ArcelorMittal : un géant industriel en crise
Le groupe sidérurgique, autrefois leader mondial de la production d’acier, traverse une période de turbulence financière. En 2025, ArcelorMittal a enregistré des pertes nettes de plusieurs centaines de millions d’euros, attribuées à la baisse des commandes dans le secteur automobile et du BTP, ainsi qu’à la hausse des coûts énergétiques. Selon les données disponibles, l’entreprise emploie encore environ 15 000 salariés en France, répartis sur plusieurs sites industriels, dont les usines de Florange (Moselle) et de Dunkerque (Nord).
Les difficultés d’ArcelorMittal ne sont pas nouvelles. Dès 2012, le groupe avait déjà bénéficié d’aides publiques pour éviter des fermetures de sites, avant d’être partiellement privatisé. Aujourd’hui, les élus de gauche jugent insuffisantes les mesures prises par l’État pour soutenir le secteur, estimant que seule une nationalisation permettrait une planification industrielle à long terme. « On ne peut pas laisser un acteur clé de notre souveraineté industrielle aux mains de marchés qui ne garantissent ni l’emploi ni l’innovation », a souligné un membre du groupe GDR.
Les enjeux d’une nationalisation : entre souveraineté et financement
La proposition de loi soulève plusieurs questions, notamment celle du coût pour l’État. Une nationalisation d’ArcelorMittal, dont la valorisation boursière s’élève à plusieurs milliards d’euros, nécessiterait des investissements publics importants. Les opposants au texte, majoritairement à droite et au centre, y voient une mesure coûteuse et peu efficace, préférant des solutions de partenariat public-privé ou des aides ciblées.

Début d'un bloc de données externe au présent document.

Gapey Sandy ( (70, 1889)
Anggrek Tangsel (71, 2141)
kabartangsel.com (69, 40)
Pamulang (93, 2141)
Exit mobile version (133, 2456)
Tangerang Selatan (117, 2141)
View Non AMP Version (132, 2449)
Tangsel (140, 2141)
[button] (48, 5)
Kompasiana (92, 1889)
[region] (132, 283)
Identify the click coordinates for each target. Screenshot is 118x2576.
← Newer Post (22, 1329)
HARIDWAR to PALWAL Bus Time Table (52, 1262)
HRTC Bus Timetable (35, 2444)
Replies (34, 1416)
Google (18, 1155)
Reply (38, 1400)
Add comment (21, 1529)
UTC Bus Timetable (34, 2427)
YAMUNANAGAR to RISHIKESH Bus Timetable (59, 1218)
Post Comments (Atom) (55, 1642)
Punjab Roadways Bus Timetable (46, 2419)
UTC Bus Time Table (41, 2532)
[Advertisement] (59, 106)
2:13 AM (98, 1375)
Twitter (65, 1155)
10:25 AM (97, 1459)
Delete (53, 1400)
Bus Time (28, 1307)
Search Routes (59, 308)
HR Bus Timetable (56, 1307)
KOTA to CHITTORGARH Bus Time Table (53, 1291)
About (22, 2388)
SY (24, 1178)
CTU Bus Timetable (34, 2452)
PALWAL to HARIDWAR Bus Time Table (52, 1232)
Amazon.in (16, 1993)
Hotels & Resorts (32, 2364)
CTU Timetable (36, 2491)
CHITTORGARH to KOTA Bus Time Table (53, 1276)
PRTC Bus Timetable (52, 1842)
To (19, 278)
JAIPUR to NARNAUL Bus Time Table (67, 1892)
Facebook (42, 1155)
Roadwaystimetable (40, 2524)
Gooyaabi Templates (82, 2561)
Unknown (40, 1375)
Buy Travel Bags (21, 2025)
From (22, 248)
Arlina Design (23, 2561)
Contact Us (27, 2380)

Par ailleurs, le gouvernement actuel n’a pas encore pris position sur le sujet. Interrogé en avril 2026, le ministre de l’Économie avait évoqué des « discussions en cours » avec ArcelorMittal, sans trancher sur la question d’une nationalisation. Libération indique que le débat pourrait s’intensifier avant l’examen du texte en commission, prévu pour la mi-juillet 2026. Certains observateurs soulignent que la réussite de ce projet dépendra largement du soutien d’autres groupes politiques, au-delà de la gauche démocrate et républicaine.
Quoi qu’il en soit, cette initiative relance le débat sur le rôle de l’État dans l’économie, alors que la France cherche à concilier transition écologique et compétitivité industrielle. Le sort d’ArcelorMittal pourrait ainsi devenir un symbole des choix économiques de demain.
La nationalisation est présentée comme une solution pour sauver des emplois et des sites industriels menacés par les difficultés financières d’ArcelorMittal. Ses défenseurs estiment que l’État doit reprendre le contrôle d’un secteur stratégique, notamment face à la concurrence internationale et à la baisse des commandes dans l’automobile et le BTP.
Une nationalisation coûterait plusieurs milliards d’euros à l’État, sans garantie de rentabilité future. Les opposants craignent également une gestion publique moins efficace que le privé, ainsi qu’un effet dissuasif sur les investisseurs étrangers dans d’autres secteurs industriels.